I heard they tore down Grandma’s house; “‘twas too far gone,” they said.
They didn’t call in carpenters, bulldozers came instead.
I wasn’t there to see it crushed but had I been nearby,
With every blow to its dear frame, a part of me would die.

I guess the kitchen and the porch were likely first to go.
They cried out with the sounds of children playing long ago.
While Grandma rolled the biscuits out, we played on Grandpa’s cot.
Though it was placed behind the stove, it was our favorite spot.

The bedrooms on the second floor were next to feel the blow.
The roof, the walls, the windows crushed and pushed to rooms below.
The squeaking stairs, forever gone, the railing just above,
Those straw-filled beds, the hand-made quilts are things I’ll always love.

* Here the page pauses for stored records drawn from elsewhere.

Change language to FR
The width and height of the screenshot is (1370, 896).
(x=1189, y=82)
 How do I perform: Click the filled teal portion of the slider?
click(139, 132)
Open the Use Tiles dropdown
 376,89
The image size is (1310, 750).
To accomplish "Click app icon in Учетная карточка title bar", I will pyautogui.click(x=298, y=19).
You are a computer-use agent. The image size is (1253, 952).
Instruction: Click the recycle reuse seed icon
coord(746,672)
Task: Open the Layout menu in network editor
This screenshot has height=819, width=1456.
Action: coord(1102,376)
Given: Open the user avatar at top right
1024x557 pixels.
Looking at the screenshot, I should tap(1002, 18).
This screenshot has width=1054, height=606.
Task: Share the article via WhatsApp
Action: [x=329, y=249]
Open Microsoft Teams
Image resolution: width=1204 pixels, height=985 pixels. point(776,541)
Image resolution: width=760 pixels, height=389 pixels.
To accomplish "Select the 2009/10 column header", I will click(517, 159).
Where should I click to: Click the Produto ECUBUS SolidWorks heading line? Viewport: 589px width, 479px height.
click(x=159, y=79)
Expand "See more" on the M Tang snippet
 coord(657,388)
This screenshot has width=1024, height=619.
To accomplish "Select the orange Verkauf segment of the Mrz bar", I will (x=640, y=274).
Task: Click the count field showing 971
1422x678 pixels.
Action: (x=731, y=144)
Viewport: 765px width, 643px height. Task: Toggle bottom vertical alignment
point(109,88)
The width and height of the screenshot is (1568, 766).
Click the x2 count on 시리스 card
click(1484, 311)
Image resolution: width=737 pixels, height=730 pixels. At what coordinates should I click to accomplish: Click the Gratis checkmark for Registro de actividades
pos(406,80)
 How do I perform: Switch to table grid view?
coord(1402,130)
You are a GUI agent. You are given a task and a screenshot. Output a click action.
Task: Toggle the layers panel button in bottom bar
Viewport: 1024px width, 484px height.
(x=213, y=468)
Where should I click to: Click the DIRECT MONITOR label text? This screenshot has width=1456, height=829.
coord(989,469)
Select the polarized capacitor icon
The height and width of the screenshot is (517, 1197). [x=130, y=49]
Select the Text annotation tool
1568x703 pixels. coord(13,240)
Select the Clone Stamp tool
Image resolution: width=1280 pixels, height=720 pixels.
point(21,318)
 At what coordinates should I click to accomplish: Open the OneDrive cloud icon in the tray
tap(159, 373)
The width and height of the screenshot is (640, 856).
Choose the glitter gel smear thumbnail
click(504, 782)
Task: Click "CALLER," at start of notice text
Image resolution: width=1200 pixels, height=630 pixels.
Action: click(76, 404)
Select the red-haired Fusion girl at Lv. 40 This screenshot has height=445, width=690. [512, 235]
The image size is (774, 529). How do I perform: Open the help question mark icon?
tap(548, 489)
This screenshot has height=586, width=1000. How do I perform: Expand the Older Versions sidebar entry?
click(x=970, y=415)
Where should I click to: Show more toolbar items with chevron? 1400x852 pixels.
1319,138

Bulldozers rode o’er piles of boards and scooped up the debris,
Then filled the cellar with fresh dirt, smoothed out for all to see.
The trucks were loaded, drove away, to leave without a trace
That hallowed place, our childhood home, which nothing can replace.

I should have bought it long ago, restored its sagging floors,
Repaired the broken windows and replaced its rotting doors.
But I lived oh, so far away, that dream could never be,
But mem’ries of my Grandma’s house will always be with me.